→ MATERIAL PROVIDED:
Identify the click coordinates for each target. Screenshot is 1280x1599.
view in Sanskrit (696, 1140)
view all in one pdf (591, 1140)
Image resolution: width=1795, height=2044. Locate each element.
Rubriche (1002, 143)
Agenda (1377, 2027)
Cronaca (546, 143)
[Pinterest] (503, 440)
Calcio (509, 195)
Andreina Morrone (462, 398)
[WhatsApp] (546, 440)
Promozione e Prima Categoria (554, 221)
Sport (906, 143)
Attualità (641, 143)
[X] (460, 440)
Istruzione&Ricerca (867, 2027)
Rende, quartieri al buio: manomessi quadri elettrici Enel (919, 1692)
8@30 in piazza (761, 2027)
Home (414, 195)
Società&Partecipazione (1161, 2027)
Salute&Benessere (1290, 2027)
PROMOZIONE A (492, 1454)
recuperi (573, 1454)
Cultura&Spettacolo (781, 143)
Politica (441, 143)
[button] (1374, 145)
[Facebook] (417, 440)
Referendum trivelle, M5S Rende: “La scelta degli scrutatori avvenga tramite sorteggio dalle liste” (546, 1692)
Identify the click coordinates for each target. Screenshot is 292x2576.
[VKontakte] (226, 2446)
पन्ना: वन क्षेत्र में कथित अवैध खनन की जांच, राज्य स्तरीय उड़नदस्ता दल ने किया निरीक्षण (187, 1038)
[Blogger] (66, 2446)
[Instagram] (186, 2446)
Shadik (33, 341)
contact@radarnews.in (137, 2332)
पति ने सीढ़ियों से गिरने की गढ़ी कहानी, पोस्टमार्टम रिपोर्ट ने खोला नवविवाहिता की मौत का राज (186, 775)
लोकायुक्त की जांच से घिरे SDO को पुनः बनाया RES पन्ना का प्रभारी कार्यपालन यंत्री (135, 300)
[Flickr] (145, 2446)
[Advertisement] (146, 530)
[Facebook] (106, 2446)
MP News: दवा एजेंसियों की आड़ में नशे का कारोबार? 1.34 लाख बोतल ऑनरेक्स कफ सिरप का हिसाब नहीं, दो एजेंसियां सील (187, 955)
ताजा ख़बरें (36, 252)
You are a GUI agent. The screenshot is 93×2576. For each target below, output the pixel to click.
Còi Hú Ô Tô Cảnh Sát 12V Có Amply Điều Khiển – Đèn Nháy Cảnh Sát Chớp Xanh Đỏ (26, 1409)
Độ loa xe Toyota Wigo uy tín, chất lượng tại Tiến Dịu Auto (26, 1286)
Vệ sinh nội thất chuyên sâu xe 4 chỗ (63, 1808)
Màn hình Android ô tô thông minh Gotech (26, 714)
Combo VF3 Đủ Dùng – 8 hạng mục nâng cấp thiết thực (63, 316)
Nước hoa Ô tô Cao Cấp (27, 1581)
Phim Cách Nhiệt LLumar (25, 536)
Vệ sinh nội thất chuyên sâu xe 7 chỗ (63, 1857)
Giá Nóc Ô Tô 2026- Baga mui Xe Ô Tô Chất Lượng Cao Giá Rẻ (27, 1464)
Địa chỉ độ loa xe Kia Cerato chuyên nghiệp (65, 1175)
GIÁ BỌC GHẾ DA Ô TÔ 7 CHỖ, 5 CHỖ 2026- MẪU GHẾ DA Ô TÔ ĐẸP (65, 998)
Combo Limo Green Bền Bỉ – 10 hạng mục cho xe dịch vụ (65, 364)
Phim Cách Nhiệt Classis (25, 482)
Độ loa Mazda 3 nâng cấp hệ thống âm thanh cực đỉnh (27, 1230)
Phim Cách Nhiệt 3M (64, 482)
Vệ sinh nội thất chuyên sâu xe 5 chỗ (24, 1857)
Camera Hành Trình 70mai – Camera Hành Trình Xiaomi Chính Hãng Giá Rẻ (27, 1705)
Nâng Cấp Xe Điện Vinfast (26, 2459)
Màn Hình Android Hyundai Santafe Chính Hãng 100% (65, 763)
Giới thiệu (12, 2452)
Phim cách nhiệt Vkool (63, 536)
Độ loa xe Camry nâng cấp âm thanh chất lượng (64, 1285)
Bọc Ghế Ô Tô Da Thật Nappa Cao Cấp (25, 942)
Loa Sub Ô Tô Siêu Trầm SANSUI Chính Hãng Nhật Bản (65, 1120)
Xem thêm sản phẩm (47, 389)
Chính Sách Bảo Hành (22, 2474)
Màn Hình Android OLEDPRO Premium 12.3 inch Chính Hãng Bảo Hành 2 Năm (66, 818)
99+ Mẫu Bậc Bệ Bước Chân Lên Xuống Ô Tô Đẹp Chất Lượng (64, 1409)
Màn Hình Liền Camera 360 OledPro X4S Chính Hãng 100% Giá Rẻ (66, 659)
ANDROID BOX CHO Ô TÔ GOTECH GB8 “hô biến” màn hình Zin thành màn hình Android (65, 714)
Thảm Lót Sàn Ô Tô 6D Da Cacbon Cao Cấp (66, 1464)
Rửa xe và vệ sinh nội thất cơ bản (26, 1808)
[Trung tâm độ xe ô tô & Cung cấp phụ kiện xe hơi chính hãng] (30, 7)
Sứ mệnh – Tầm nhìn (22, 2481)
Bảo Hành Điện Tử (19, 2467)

→ TASK BRIEF: Quote exactly the first line of the data and every line after it through the one holding "recuperi (573, 1454)".

→ RESULT:
Identify the click coordinates for each target. Screenshot is 1280x1599.
view in Sanskrit (696, 1140)
view all in one pdf (591, 1140)
Image resolution: width=1795, height=2044. Locate each element.
Rubriche (1002, 143)
Agenda (1377, 2027)
Cronaca (546, 143)
[Pinterest] (503, 440)
Calcio (509, 195)
Andreina Morrone (462, 398)
[WhatsApp] (546, 440)
Promozione e Prima Categoria (554, 221)
Sport (906, 143)
Attualità (641, 143)
[X] (460, 440)
Istruzione&Ricerca (867, 2027)
Rende, quartieri al buio: manomessi quadri elettrici Enel (919, 1692)
8@30 in piazza (761, 2027)
Home (414, 195)
Società&Partecipazione (1161, 2027)
Salute&Benessere (1290, 2027)
PROMOZIONE A (492, 1454)
recuperi (573, 1454)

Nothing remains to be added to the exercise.